(WORK INSTRUCTIONS) Render the stretch of the data below that opens with the line containing "780x358 pixels. Task: Go" and closes with the line containing "pyautogui.click(x=562, y=56)", both ends included, as a numbered list with one line per item and blank lines omitted.

(EXTRACTED DATA)
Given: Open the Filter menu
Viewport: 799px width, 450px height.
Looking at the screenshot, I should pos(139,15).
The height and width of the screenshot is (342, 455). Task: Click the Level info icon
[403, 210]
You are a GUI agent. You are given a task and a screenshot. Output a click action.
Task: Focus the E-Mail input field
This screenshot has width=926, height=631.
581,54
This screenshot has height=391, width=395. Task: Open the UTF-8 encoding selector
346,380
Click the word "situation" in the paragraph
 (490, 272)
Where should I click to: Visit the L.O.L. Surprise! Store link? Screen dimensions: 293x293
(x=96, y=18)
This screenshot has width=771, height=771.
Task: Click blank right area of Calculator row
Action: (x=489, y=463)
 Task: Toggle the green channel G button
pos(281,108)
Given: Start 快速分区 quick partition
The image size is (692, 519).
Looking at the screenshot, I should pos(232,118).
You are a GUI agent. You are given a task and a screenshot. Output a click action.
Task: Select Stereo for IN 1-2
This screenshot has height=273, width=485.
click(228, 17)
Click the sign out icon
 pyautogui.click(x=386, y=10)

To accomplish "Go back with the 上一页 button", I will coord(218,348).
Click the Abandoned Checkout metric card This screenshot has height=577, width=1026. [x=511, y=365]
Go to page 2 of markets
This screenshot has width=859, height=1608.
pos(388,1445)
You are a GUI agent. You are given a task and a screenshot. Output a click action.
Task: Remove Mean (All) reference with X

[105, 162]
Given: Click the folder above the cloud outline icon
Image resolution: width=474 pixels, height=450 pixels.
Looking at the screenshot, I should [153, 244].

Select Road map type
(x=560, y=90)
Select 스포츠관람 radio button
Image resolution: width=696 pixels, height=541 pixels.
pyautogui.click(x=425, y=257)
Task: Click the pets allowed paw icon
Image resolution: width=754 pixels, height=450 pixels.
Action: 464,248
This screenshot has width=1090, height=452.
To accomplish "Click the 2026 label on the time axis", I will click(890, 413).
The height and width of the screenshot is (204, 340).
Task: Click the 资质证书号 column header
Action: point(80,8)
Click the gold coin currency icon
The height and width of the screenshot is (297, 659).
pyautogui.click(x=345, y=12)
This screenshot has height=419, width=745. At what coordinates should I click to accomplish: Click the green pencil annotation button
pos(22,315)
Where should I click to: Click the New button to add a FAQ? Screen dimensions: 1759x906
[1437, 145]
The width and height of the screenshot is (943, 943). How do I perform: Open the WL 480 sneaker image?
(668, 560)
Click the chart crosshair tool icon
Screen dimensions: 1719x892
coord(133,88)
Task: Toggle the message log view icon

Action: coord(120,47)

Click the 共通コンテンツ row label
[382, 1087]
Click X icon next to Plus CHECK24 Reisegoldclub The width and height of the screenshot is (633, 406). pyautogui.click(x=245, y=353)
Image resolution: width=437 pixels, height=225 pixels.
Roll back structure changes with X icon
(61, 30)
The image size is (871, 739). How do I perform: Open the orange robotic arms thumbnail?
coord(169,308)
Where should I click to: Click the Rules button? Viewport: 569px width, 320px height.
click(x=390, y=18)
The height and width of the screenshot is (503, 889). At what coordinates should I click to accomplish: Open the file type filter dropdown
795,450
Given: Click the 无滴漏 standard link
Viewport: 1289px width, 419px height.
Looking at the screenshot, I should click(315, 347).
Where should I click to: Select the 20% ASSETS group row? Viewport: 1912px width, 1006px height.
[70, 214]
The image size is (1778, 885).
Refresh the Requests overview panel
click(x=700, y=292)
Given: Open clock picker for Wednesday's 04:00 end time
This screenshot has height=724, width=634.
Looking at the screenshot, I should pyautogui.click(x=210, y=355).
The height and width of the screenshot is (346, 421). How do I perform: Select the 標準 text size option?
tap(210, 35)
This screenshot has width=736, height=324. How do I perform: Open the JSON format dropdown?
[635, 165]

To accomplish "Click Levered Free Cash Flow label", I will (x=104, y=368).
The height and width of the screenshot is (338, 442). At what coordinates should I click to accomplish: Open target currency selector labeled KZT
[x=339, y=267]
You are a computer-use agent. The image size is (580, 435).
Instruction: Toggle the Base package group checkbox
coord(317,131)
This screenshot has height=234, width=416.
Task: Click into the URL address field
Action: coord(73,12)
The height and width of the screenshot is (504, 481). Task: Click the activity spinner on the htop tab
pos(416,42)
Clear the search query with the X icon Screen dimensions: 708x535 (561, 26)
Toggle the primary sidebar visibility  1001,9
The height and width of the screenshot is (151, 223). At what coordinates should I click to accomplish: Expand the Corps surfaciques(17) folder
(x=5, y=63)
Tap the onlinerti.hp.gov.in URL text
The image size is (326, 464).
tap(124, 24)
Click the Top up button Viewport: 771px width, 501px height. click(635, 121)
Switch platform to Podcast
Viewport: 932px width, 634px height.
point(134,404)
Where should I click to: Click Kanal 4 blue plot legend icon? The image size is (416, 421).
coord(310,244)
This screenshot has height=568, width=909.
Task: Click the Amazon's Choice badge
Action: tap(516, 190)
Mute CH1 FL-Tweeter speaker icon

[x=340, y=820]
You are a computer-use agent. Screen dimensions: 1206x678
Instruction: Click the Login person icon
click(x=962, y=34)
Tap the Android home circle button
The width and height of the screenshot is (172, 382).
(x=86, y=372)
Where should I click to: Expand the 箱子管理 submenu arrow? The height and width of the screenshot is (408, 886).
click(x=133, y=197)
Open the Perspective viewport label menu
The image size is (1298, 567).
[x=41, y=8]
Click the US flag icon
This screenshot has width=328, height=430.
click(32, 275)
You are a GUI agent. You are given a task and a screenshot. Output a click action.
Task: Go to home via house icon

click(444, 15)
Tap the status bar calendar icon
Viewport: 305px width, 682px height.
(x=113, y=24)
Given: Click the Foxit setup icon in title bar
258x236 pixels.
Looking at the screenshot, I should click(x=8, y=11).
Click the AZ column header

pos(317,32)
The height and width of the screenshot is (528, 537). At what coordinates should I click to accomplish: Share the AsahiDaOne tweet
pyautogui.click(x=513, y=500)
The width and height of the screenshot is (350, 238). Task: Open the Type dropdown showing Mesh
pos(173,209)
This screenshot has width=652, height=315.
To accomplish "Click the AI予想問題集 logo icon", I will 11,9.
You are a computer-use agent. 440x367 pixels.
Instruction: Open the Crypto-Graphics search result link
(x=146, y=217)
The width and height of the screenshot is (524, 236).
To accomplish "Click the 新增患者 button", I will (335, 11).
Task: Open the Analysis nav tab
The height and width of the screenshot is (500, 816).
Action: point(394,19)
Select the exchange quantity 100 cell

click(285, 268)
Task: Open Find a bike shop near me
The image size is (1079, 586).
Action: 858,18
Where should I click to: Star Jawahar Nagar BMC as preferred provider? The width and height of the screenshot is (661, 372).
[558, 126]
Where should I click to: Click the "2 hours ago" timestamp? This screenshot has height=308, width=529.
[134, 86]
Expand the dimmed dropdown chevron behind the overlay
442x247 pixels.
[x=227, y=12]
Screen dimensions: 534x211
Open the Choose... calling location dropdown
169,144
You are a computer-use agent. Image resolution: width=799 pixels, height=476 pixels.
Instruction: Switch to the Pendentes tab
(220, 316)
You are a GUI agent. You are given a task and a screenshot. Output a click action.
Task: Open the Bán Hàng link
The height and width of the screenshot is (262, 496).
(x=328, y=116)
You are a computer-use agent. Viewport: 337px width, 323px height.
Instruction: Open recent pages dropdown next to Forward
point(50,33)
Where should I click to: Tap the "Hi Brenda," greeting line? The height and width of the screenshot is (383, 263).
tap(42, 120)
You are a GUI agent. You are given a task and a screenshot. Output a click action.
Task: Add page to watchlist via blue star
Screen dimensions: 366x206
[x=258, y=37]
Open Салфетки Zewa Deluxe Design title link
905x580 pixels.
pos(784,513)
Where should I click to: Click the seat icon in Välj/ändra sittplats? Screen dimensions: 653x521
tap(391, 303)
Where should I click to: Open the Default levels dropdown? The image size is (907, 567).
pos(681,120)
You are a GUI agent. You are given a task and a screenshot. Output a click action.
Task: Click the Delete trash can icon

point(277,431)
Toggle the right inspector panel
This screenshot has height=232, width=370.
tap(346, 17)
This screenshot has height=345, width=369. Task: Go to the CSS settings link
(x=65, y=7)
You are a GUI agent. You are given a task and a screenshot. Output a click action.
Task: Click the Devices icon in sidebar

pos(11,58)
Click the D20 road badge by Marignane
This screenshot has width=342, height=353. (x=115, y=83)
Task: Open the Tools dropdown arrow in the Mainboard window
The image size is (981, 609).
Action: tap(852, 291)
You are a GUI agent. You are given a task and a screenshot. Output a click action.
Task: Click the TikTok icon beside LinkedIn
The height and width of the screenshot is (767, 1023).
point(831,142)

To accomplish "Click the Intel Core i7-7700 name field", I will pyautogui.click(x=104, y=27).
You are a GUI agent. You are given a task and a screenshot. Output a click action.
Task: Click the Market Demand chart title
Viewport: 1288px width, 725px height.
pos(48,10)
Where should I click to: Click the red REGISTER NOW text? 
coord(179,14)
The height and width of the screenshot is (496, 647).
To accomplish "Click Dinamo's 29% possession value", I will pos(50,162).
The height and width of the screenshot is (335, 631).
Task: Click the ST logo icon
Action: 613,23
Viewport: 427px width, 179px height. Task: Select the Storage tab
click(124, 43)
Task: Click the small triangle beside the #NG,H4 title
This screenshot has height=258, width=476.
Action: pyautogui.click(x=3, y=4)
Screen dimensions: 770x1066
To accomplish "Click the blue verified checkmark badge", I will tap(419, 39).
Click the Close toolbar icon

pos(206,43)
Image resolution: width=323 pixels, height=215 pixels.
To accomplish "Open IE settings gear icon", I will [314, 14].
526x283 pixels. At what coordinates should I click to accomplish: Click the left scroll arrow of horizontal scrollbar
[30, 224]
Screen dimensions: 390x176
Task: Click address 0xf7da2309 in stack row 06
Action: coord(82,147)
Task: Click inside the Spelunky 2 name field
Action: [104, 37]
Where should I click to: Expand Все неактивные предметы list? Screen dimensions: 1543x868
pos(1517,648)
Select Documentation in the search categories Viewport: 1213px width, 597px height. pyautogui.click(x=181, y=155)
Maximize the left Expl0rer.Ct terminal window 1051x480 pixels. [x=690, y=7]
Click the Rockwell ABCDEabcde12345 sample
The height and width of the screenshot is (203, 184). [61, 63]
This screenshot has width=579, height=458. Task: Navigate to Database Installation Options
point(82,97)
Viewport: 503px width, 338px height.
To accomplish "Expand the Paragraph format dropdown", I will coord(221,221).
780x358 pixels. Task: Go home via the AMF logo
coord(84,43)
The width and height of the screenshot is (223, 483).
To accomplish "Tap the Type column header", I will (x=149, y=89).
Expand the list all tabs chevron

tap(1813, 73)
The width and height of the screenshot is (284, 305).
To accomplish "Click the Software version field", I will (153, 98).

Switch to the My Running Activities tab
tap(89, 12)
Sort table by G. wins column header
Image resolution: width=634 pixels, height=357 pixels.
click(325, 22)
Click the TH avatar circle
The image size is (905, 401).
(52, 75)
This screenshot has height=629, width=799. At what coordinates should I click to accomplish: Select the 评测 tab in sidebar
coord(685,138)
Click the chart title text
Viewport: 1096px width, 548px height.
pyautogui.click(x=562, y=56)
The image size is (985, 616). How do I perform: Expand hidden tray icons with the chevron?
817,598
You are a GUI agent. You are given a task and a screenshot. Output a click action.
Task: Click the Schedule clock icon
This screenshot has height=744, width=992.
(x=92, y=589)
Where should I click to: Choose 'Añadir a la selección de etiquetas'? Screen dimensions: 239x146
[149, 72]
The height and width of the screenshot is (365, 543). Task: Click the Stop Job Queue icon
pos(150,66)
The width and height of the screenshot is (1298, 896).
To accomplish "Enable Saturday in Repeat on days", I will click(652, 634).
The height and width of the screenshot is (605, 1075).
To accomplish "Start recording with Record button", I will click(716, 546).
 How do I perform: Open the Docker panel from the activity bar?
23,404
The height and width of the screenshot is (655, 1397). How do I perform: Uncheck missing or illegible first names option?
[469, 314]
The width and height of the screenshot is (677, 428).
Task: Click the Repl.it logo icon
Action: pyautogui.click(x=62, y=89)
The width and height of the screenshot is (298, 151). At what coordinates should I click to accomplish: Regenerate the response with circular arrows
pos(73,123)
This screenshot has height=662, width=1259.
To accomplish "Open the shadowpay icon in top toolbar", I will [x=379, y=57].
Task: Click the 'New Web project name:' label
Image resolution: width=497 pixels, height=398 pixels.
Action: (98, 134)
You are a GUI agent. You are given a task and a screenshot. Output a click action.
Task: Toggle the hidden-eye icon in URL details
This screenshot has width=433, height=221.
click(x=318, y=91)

(EXPECTED ANSWER)
1. 780x358 pixels. Task: Go home via the AMF logo
2. coord(84,43)
3. The width and height of the screenshot is (223, 483).
4. To accomplish "Tap the Type column header", I will (x=149, y=89).
5. Expand the list all tabs chevron
6. tap(1813, 73)
7. The width and height of the screenshot is (284, 305).
8. To accomplish "Click the Software version field", I will (153, 98).
9. Switch to the My Running Activities tab
10. tap(89, 12)
11. Sort table by G. wins column header
12. Image resolution: width=634 pixels, height=357 pixels.
13. click(325, 22)
14. Click the TH avatar circle
15. The image size is (905, 401).
16. (52, 75)
17. This screenshot has height=629, width=799. At what coordinates should I click to accomplish: Select the 评测 tab in sidebar
18. coord(685,138)
19. Click the chart title text
20. Viewport: 1096px width, 548px height.
21. pyautogui.click(x=562, y=56)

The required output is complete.